Aquella muchedumbre, que, estrujándose, olía a lana burda y sudor de salud, sentíase en la iglesia mejor que otras veces, y encontraba cortas las dos horas de ceremonia.
Acostumbrados los más de ellos a recoger como oro los nauseabundos residuos de la ciudad, a revolver a cada instante en sus campos los estercoleros, en los cuales estaba la cosecha futura, su olfato estremecíase con intensa voluptuosidad, halagado por las frescas emanaciones de las rosas y los claveles, los nardos y las azucenas, a las que se unía el oriental perfume del incienso. Sus ojos turbábanse con el incesante centelleo de aquel millar de estrellas rojas, y les causaba extraña embriaguez el dulce lamento de los violines, la grave melopea de los contrabajos, y aquellas voces que desde el coro, con acento teatral, cantaban en un idioma desconocido, todo para mayor gloria del Bollo.
La muchedumbre estaba satisfecha. Miraba la deslumbrante iglesia como un palacio encantado que fuese suyo. Así, entre músicas, flores e incienso, debía estarse en el cielo, aunque un poco más anchos y sudando menos.

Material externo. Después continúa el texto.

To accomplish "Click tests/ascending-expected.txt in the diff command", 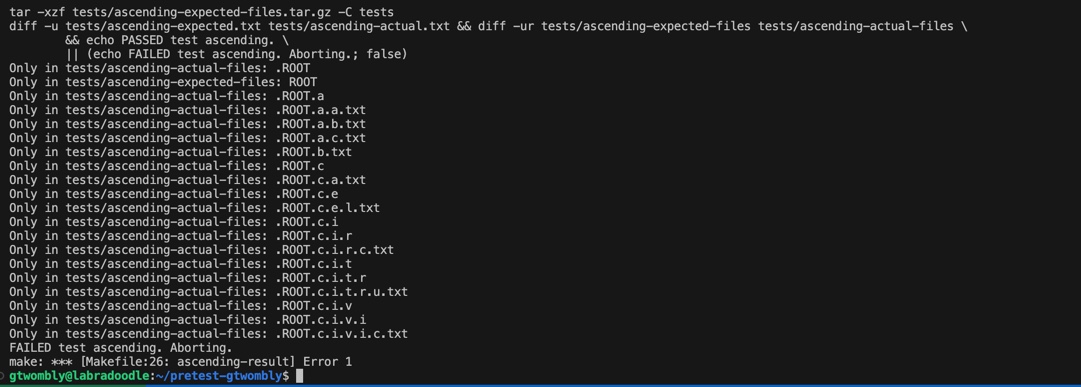I will pos(163,26).
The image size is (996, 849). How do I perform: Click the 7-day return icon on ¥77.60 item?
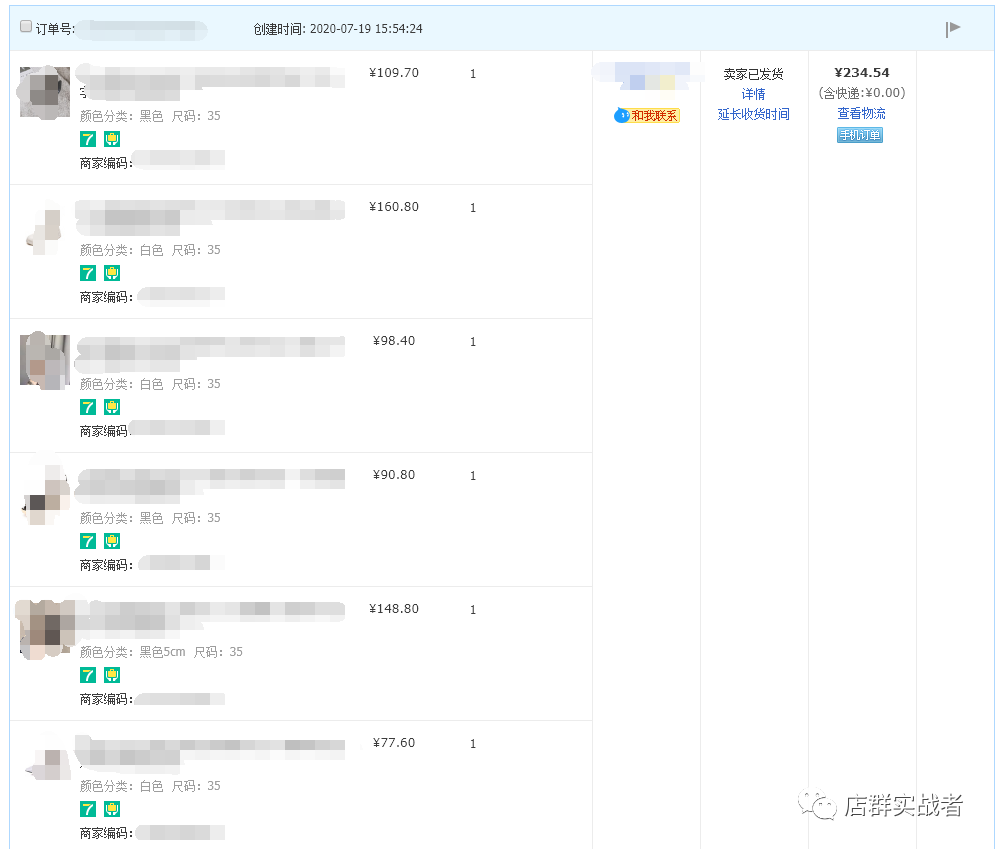coord(87,809)
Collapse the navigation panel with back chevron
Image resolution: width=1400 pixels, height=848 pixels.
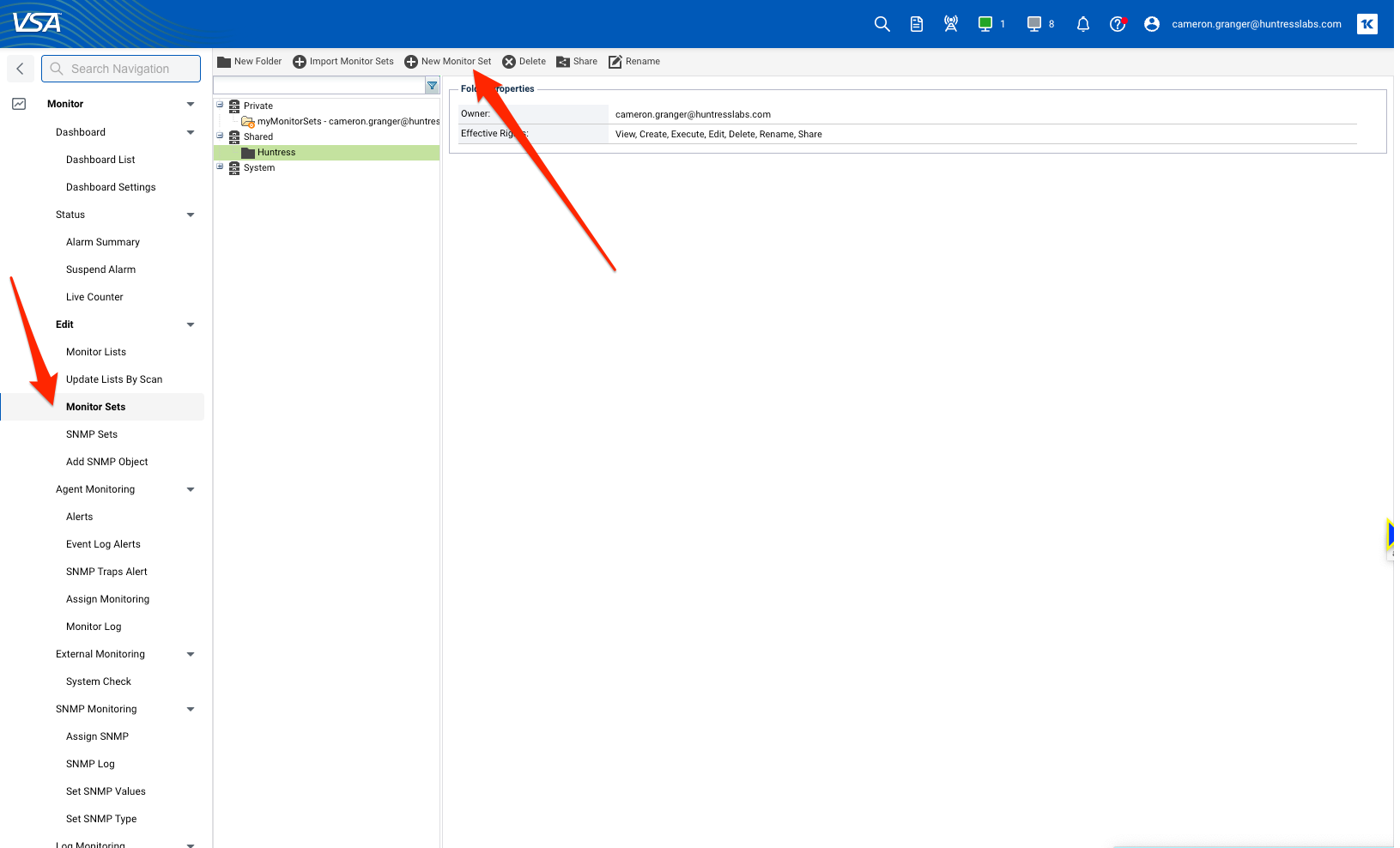(x=21, y=69)
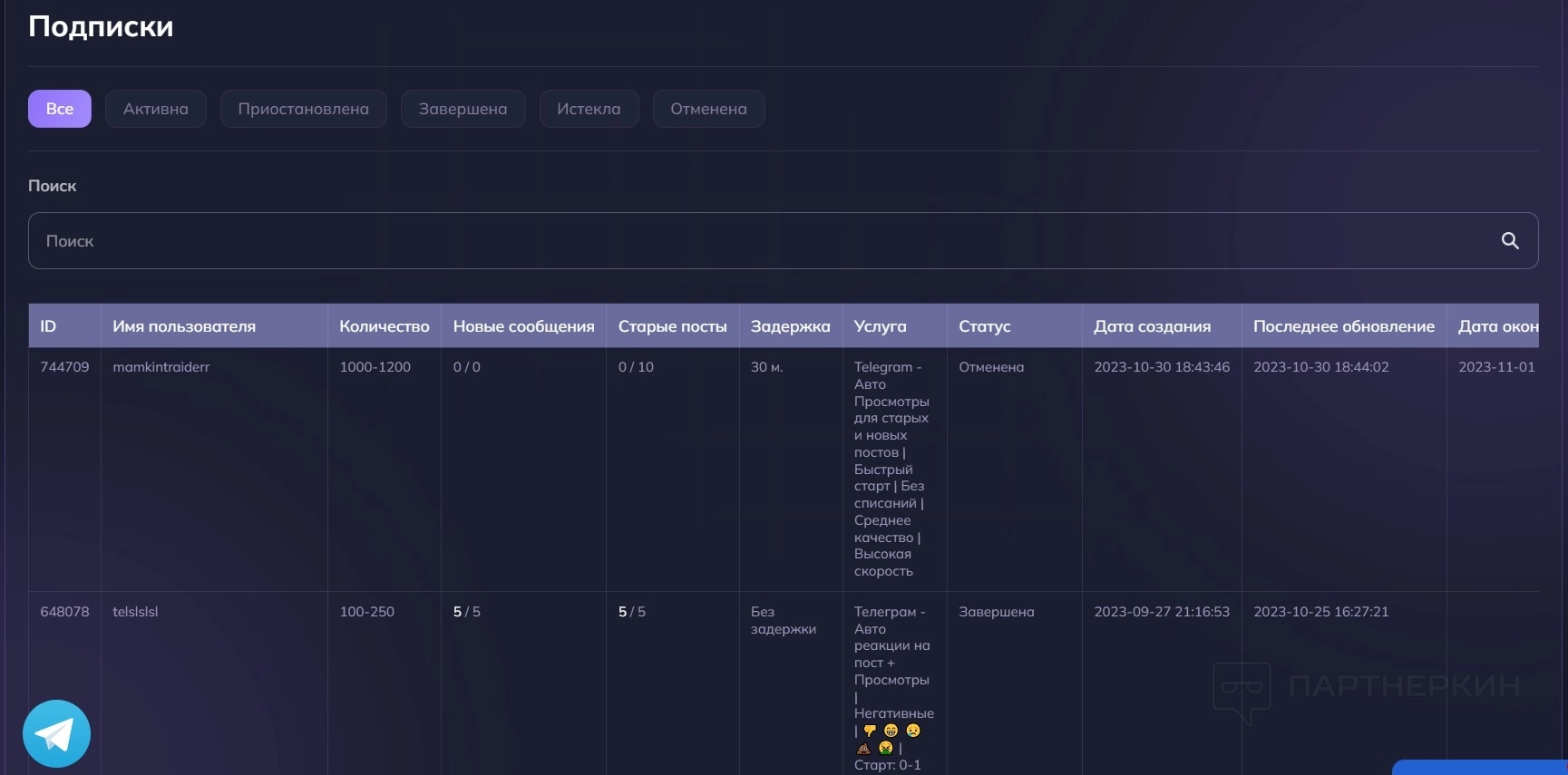Click subscription ID 744709
The height and width of the screenshot is (775, 1568).
click(x=64, y=367)
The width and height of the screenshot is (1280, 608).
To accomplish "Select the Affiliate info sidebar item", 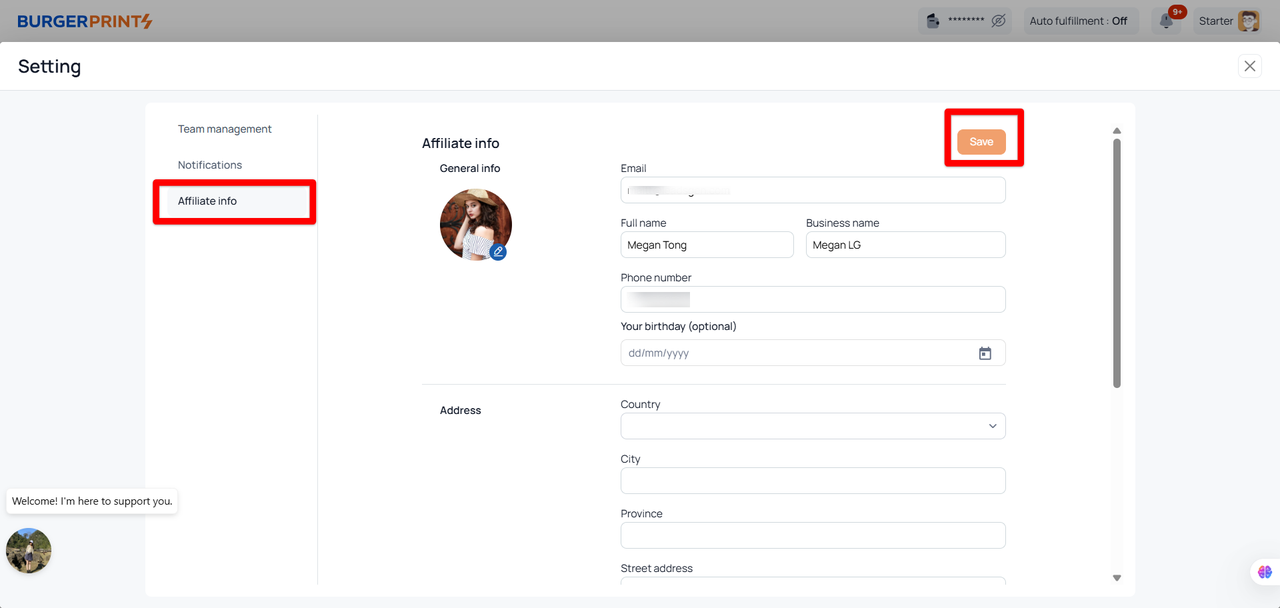I will tap(208, 201).
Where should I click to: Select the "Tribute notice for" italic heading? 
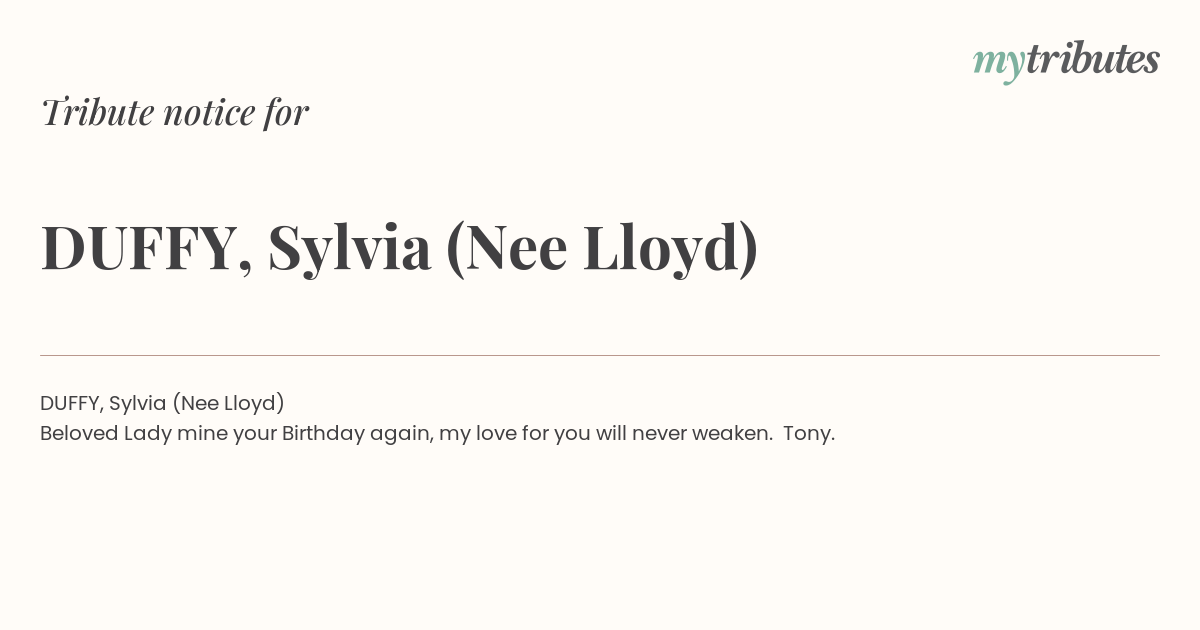click(x=174, y=112)
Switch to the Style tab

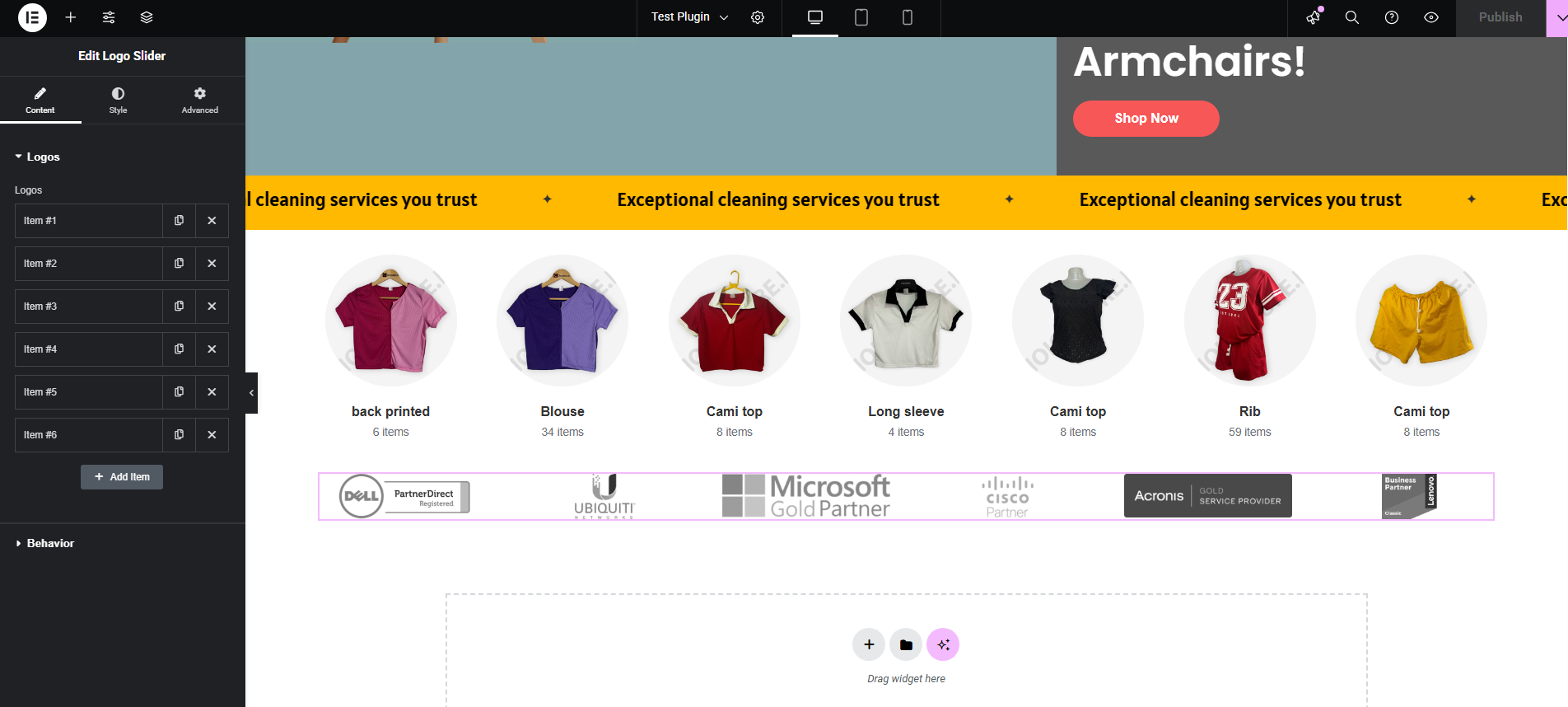tap(118, 100)
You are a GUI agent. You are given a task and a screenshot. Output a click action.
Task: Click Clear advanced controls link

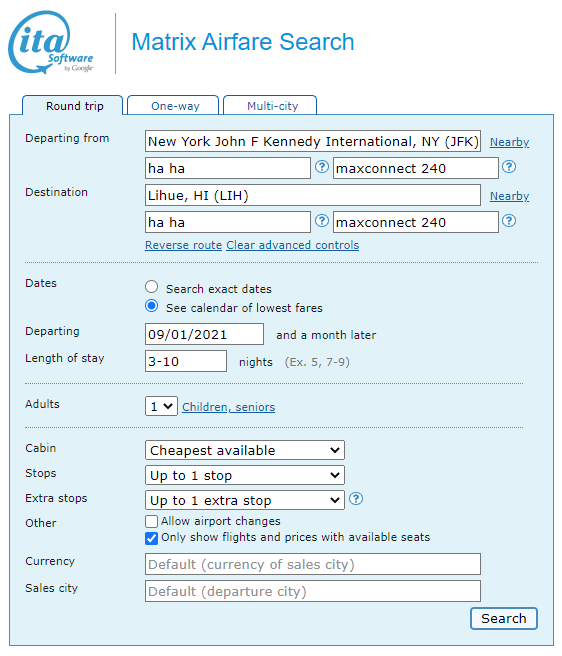pyautogui.click(x=293, y=245)
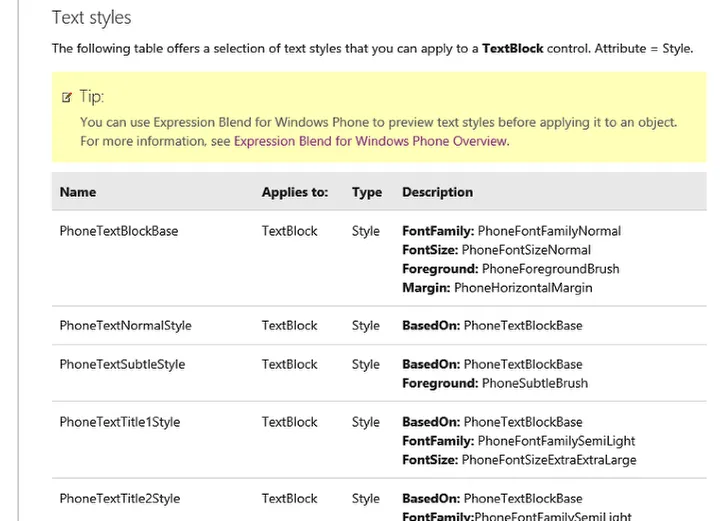Click the PhoneTextNormalStyle name cell
This screenshot has height=521, width=720.
pyautogui.click(x=125, y=325)
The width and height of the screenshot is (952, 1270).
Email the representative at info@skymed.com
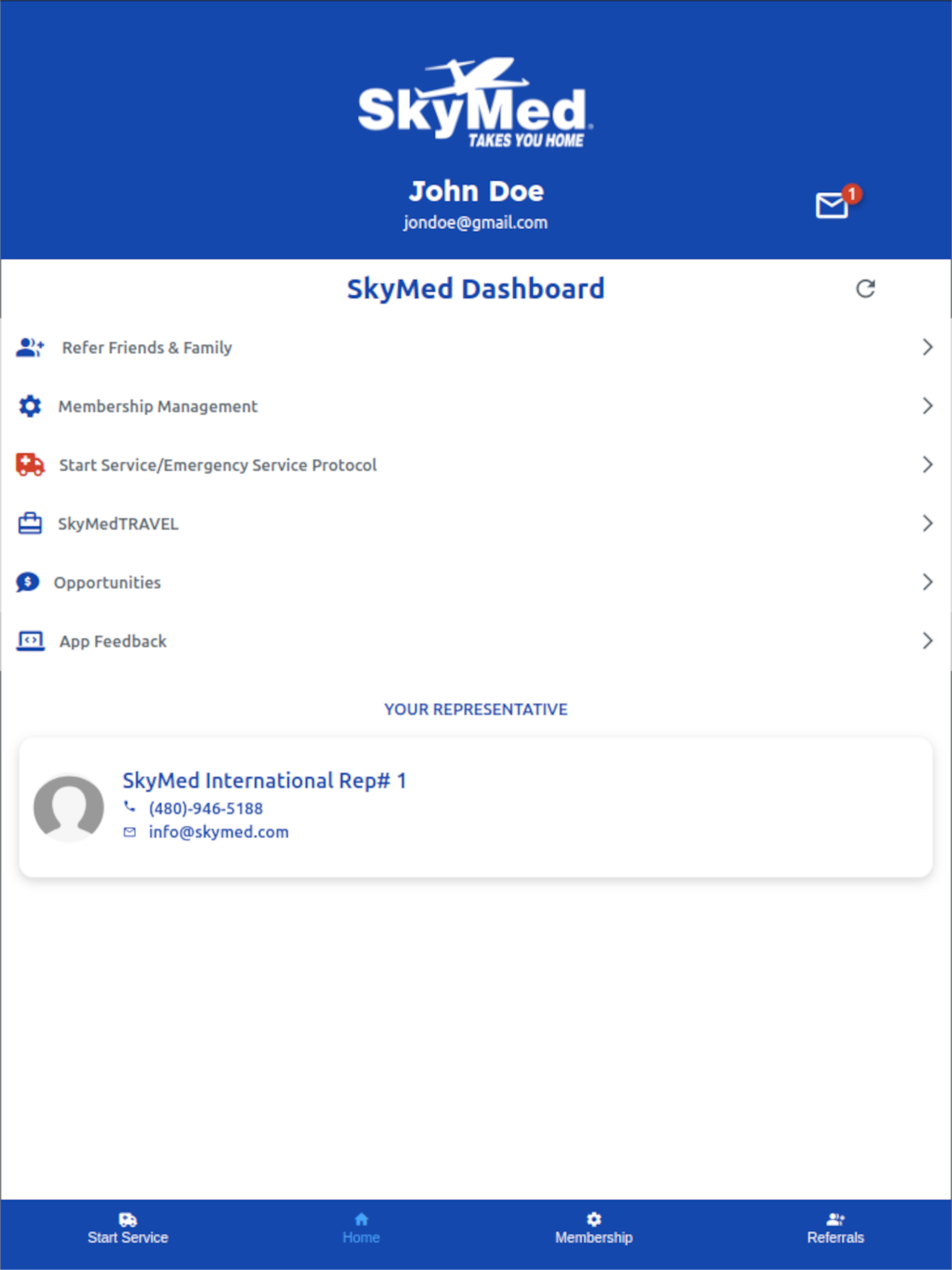pyautogui.click(x=218, y=832)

Todos se hallaban en la casa de Dios por derecho propio. Aquel que estaba allí arriba, sobre las gradas del altar, cubierto de doradas vestiduras, moviéndose con solemnidad entre azuladas nubecillas, y a quien el predicador dedicaba sus más tonantes períodos, era uno de los suyos, uno más que se libraba del rudo combate con la tierra para hacer concebir incesantemente a sus cansadas entrañas.
Los más le habían tirado de
la oreja, por ser mayores; otros habían jugado con él a las chapas, y todos le habían visto ir a Valencia a recoger estiércol con el capazo a la espalda, o arañar con la azada esos pequeños campos de nuestra vega que dan el sustento a toda una familia.
Por esto su gloria era la de todos; no había quien no creyese tener su parte en aquel encumbramiento, y las miradas estaban fijas en el altar, en aquel mocetón fornido, moreno, lustroso, resto viviente de la invasión sarracena, que asomaba por entre níveos encajes sus manazas nervudas y vellosas, más acostumbradas a manejar la azada que a tocar con delicadeza los servicios del altar.
También él, en ciertos
momentos, paseaba su mirada, con expresión de ternura, por aquel apiñado concurso. Sentado en sillón de terciopelo, entre sus dos diáconos, viejos sacerdotes que le habían visto nacer, oía conmovido la voz atronadora del predicador ensalzando la importancia del sacerdote cristiano y elogiando el nuevo combatiente de la fe, que con aquel acto entraba a formar parte de la milicia de la Iglesia.